WRZEŚNIA: church of the Holy Cross

Date of construction: 1667 (1646)


Arma Christi

The central depiction in the church of the Cross in Września-Lipówka is a painting “The Crucifixion” which it thought to have been made in 1641. The main figures are Crucified Christ, the Mother of God and St. John. There is a panorama of an unidentified city, an advancing army and a small figure of a kneeling priest in a surplice. It is probably the founder of the chapel, Stanisław Bielawski, the rector of Września from 1627 – 1648.

In the main altar’s antependium there is a unique painting depicting Arma Christi, i.e. the Instruments of the Passion. They include:

  • the veil with the image of nailed feet and hands with a burning heart in front of the cross,
  • nails, the crown of thorn, INRI inscription, the hammer and pincers, the whip and the birch for flagellation, 
  • the lantern (people of the high priest were looking for Christ with lanterns in the Gethsemane), the gauntlet (a motif from “Lenten Lamentations” which mention a soldier who was beating the Savior in the face),
  • the money bag (Judas betrayed Christ for thirty pieces of silver), the scarlet robe (the color of martyrdom), the vessel, the chain, the dice (soldiers cast lots for the Lord’s robes), the sponge on the reed (a sponge was soaked, with vinegar and given to Christ), the lance (it pierced Christ’s side), the ladder (the symbol of removal of Jesus’ body from the cross), the column (by which Christ was whipped).

An escape from the plague

The erection of the church in Lipka is connected with  a miraculous spring. The tradition of healings attributed to it is emphasized by the pictures of saints in the church: Rosalia and Roch who guarded from the plague and infectious diseases.

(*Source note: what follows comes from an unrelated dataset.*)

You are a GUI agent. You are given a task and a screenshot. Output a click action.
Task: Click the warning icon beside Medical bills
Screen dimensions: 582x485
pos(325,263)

St. Roch lived in the 13th-14th century and was born in Languedoc. As his mother prayed for a child, he was born with a cross-shaped birthmark on his chest. He gave all his money he inherited to the poor and he helped in a hospital in Rome. He became famous during his lifetime due to miraculous healing; however, he fell sick with the plague himself. When he returned to Languedoc, he was considered a spy and captured. Probably his jealous uncle was behind it. Roch died after being captured and put to jail and he was recognized by the local people thanks to the birthmark. On the body there was a piece of paper which said that those who asked St. Roch for help in the time of plague would be healed. St. Roch is the guardian of the sick, hospitals, prisoners and is called especially during plague.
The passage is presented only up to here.